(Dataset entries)

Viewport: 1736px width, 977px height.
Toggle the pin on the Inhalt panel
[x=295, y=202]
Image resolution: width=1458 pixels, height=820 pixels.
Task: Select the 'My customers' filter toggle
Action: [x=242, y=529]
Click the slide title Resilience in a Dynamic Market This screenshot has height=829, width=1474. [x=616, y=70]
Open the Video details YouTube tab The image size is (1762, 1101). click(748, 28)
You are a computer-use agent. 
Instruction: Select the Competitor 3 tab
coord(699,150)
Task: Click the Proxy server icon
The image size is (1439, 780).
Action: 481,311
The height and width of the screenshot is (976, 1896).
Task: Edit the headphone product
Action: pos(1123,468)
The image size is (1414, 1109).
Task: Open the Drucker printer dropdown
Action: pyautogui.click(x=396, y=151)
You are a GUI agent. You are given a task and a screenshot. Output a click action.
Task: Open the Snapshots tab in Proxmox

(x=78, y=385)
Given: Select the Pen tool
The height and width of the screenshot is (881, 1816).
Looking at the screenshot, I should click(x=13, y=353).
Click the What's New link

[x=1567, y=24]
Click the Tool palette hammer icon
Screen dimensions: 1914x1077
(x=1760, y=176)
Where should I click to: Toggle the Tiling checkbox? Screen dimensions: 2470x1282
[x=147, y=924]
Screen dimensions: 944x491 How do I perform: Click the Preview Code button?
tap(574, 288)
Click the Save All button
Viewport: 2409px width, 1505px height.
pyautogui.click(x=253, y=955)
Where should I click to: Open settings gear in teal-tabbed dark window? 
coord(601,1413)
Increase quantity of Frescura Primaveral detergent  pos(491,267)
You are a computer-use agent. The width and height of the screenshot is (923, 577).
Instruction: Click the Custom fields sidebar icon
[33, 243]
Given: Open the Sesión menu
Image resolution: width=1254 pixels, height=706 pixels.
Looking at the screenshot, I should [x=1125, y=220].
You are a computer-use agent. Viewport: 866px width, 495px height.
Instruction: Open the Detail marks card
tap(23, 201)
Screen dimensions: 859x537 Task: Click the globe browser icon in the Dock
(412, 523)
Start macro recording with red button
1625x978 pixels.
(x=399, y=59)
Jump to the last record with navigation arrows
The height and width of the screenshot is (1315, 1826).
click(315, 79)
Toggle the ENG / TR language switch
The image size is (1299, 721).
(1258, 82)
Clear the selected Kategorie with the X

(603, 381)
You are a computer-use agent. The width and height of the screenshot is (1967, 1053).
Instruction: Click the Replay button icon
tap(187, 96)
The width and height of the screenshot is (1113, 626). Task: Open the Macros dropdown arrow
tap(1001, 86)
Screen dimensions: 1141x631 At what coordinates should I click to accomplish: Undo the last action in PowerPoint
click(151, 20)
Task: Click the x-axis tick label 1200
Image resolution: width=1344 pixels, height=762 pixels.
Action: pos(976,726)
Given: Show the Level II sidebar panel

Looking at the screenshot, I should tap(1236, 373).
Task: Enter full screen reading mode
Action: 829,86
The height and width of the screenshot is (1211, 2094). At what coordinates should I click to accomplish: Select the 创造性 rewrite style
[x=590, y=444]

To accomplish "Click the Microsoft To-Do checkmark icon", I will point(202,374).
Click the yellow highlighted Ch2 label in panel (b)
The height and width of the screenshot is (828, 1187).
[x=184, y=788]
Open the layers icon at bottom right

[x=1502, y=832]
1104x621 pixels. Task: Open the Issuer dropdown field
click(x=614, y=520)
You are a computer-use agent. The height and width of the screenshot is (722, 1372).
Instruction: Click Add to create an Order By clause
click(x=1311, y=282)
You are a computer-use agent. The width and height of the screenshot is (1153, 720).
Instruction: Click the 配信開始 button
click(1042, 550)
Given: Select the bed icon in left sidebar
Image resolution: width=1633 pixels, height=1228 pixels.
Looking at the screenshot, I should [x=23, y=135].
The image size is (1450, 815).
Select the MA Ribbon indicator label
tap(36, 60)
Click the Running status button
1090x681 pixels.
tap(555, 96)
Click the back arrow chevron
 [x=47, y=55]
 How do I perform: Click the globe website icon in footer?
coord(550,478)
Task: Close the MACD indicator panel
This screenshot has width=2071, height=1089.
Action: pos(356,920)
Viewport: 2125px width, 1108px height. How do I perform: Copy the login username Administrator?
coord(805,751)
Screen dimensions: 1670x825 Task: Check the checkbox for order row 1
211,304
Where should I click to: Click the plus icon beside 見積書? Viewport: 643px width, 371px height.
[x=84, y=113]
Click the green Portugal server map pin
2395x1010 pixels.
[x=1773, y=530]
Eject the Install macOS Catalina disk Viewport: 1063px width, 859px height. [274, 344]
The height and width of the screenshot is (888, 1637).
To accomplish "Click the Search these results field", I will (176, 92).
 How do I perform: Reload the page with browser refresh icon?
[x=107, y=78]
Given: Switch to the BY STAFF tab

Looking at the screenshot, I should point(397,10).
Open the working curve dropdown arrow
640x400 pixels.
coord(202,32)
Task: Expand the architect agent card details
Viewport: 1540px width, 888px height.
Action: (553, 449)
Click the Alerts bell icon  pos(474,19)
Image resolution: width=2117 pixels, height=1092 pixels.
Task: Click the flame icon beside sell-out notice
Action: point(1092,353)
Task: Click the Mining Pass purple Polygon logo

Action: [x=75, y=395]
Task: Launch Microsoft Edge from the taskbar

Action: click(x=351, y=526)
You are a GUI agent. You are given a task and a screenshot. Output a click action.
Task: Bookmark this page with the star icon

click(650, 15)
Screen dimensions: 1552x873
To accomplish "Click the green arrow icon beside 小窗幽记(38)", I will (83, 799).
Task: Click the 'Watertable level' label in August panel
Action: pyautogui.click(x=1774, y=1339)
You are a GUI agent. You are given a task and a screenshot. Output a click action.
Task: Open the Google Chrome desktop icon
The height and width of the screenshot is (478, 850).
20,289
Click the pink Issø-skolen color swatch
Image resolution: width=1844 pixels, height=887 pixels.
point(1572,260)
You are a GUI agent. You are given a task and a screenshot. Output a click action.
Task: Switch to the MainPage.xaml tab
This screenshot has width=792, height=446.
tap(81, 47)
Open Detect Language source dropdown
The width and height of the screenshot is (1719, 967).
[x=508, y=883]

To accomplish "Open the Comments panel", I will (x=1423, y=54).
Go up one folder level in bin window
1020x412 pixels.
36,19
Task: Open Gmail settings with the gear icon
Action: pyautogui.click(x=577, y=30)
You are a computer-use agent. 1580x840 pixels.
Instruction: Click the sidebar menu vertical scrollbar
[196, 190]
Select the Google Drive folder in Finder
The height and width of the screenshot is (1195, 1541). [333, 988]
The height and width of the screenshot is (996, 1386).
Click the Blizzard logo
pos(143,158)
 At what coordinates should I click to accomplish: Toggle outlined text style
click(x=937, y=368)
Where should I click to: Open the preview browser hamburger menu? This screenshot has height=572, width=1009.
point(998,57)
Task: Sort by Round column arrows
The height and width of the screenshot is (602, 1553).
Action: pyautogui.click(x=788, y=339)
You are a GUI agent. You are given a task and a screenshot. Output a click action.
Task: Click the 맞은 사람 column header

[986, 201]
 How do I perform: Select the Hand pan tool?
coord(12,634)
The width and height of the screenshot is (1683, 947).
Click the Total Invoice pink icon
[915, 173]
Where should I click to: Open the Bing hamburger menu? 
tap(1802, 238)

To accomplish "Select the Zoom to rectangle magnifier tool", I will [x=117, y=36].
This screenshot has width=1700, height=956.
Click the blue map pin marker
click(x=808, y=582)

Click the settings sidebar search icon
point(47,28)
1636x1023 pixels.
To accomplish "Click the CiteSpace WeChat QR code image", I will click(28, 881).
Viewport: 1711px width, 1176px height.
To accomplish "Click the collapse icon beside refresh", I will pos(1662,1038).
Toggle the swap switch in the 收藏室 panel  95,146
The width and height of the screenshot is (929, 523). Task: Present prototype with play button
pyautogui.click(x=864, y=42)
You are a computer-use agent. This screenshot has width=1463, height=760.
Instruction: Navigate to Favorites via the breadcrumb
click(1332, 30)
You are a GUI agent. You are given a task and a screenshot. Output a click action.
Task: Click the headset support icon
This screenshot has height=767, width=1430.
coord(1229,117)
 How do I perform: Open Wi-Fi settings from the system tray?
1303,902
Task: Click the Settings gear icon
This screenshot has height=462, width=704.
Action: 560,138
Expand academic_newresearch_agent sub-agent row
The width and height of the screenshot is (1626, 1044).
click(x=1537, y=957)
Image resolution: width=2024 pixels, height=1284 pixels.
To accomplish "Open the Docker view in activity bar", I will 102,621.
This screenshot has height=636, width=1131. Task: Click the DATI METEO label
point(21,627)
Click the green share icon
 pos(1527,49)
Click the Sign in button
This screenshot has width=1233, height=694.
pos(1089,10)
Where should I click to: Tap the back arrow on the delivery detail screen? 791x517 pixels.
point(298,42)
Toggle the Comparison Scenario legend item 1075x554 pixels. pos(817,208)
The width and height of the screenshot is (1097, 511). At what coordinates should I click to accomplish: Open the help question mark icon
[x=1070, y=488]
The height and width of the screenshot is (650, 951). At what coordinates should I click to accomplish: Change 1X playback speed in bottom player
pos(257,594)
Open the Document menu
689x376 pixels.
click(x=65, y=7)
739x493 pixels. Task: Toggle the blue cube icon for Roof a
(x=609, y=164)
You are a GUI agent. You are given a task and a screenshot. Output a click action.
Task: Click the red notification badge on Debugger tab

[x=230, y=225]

• **ASSIGNMENT**
Every line from the one containing "The width and height of the screenshot is (1097, 511)." through the last line of the entries must be written out verbatim, and no other line.

• **ANSWER SPACE**
The width and height of the screenshot is (1097, 511). At what coordinates should I click to accomplish: Open the help question mark icon
[x=1070, y=488]
The height and width of the screenshot is (650, 951). At what coordinates should I click to accomplish: Change 1X playback speed in bottom player
pos(257,594)
Open the Document menu
689x376 pixels.
click(x=65, y=7)
739x493 pixels. Task: Toggle the blue cube icon for Roof a
(x=609, y=164)
You are a GUI agent. You are given a task and a screenshot. Output a click action.
Task: Click the red notification badge on Debugger tab

[x=230, y=225]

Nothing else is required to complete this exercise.